Stored items from a collection
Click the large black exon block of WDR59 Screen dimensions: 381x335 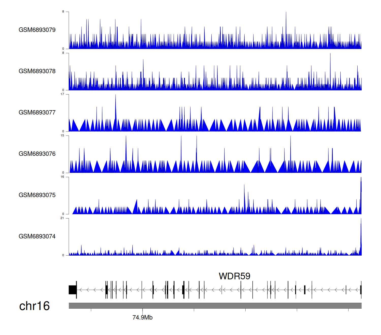point(73,290)
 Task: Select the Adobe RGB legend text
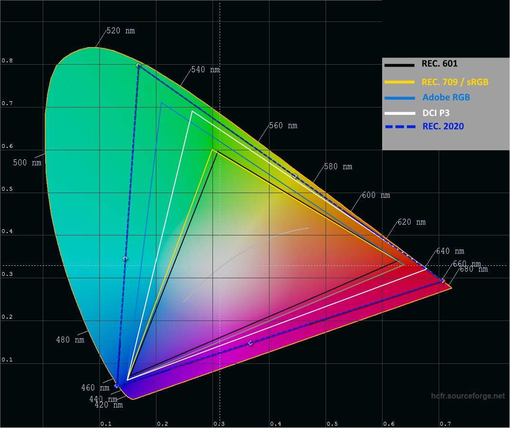[x=446, y=97]
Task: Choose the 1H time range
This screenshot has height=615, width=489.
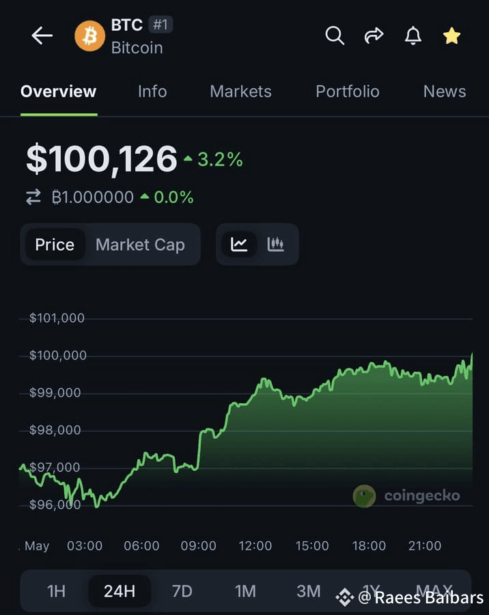Action: (56, 591)
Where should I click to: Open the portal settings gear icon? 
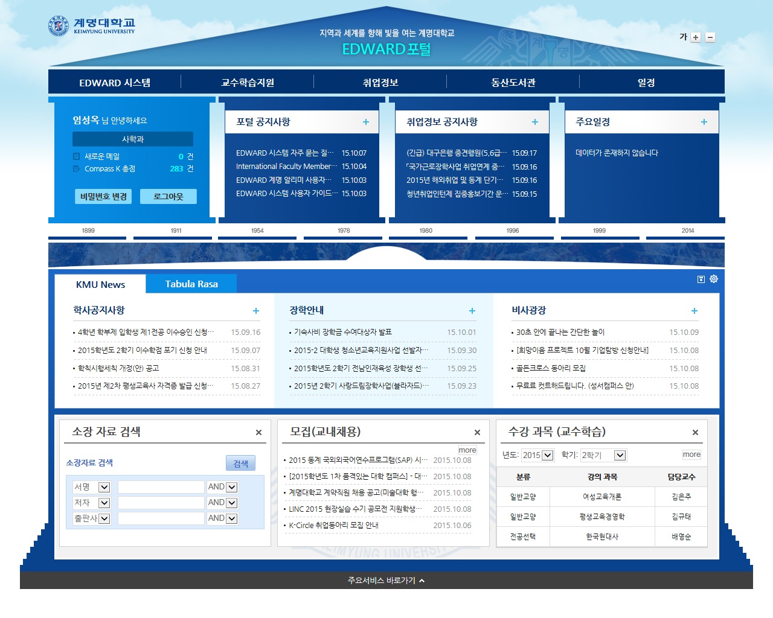coord(714,279)
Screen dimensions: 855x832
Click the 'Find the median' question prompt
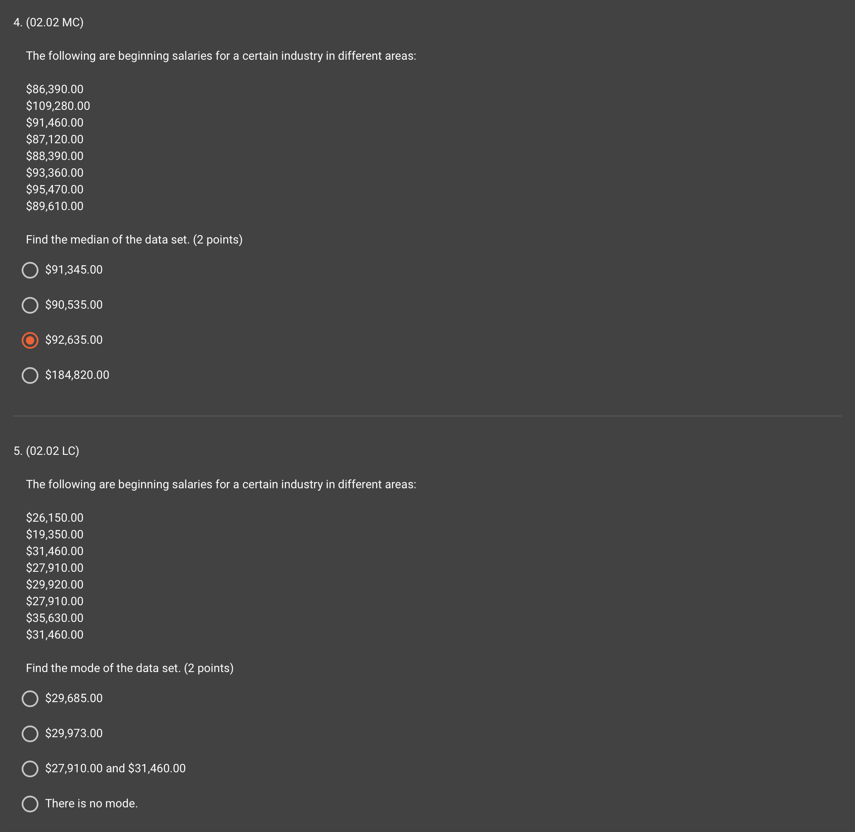(x=134, y=239)
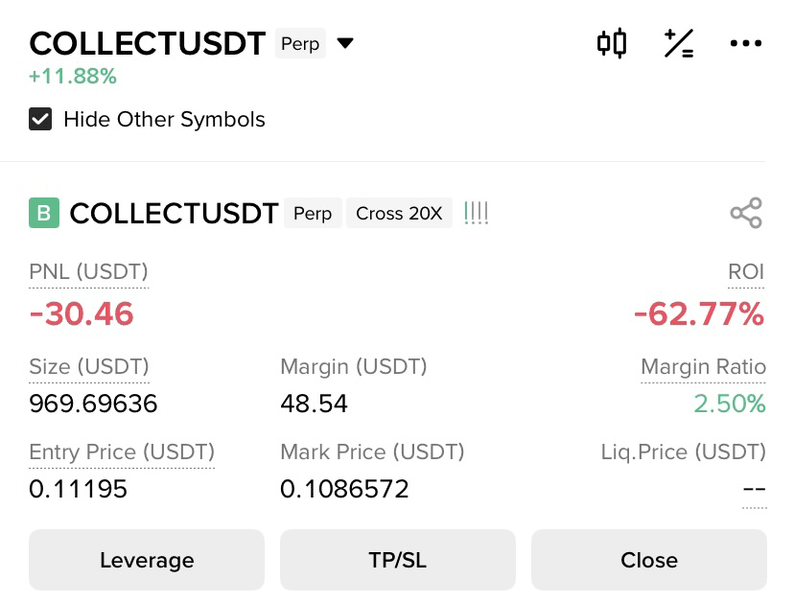Tap the Liq.Price dashes value

coord(755,489)
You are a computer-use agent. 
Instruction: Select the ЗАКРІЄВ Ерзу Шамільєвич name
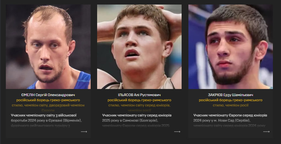point(230,95)
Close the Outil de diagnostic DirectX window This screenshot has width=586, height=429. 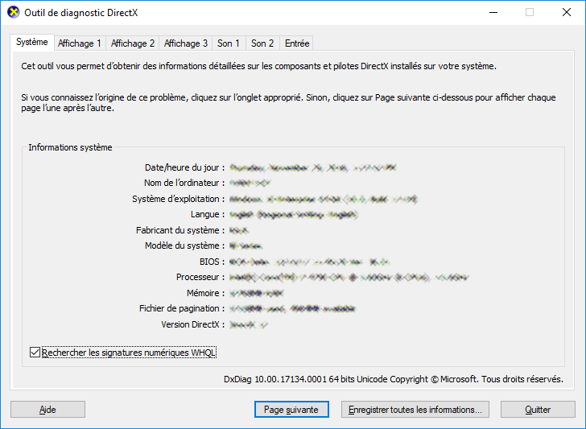566,12
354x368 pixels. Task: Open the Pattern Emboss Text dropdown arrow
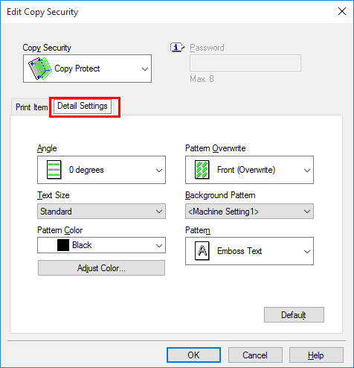pos(307,251)
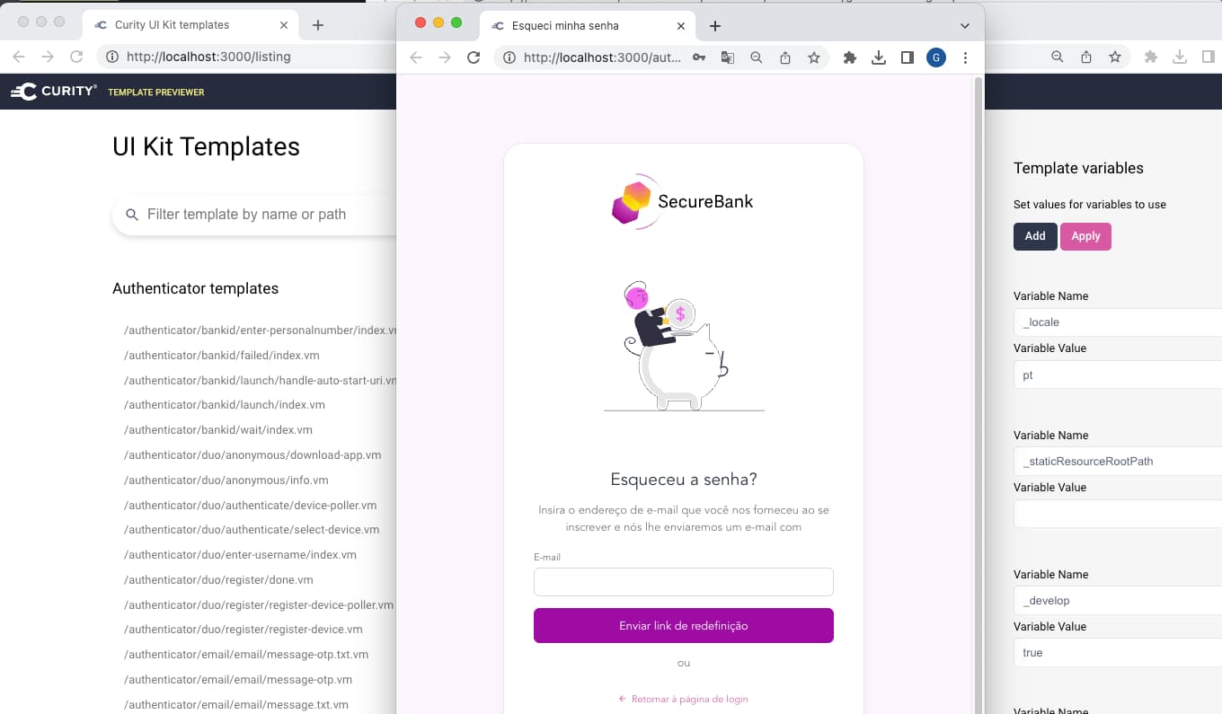Toggle the browser side panel icon

[x=908, y=57]
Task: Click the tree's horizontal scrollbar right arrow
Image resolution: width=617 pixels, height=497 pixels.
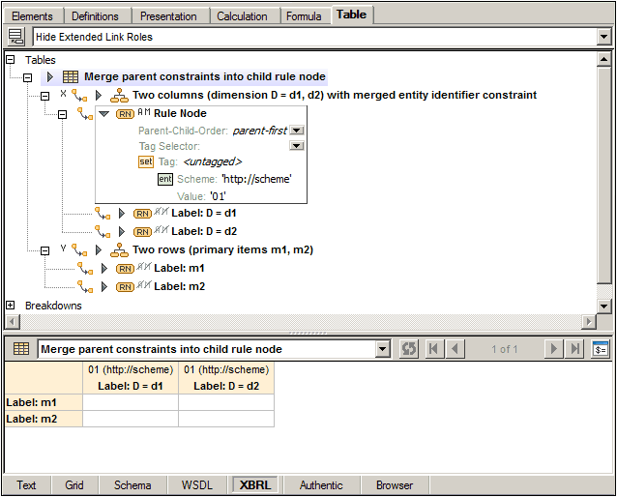Action: click(x=589, y=322)
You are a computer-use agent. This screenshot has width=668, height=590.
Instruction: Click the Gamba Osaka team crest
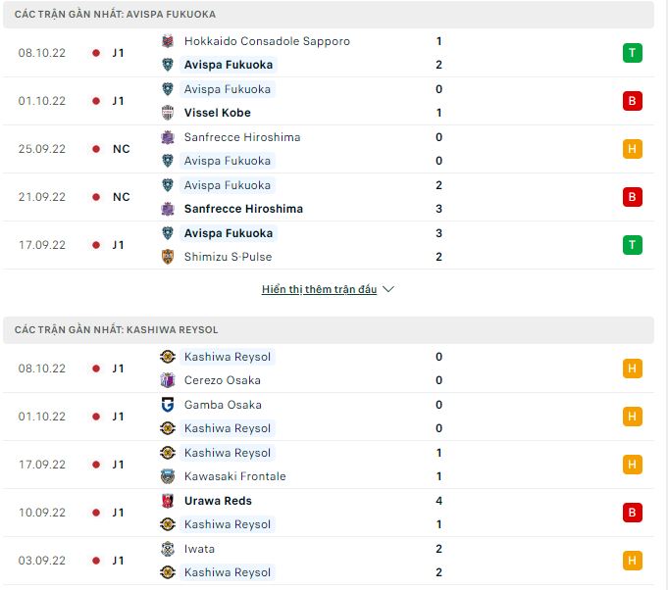coord(168,405)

Exercise description:
Copy out exactly the lines above beginning with the line that contains "Task: Choose the 1H time range" and finishing with the line that contains "Screen dimensions: 855x832", including both; leave the pictures out.

Written solution:
Task: Choose the 1H time range
This screenshot has height=615, width=489.
Action: (56, 591)
Where should I click to: Open the portal settings gear icon? 
coord(714,279)
Screen dimensions: 855x832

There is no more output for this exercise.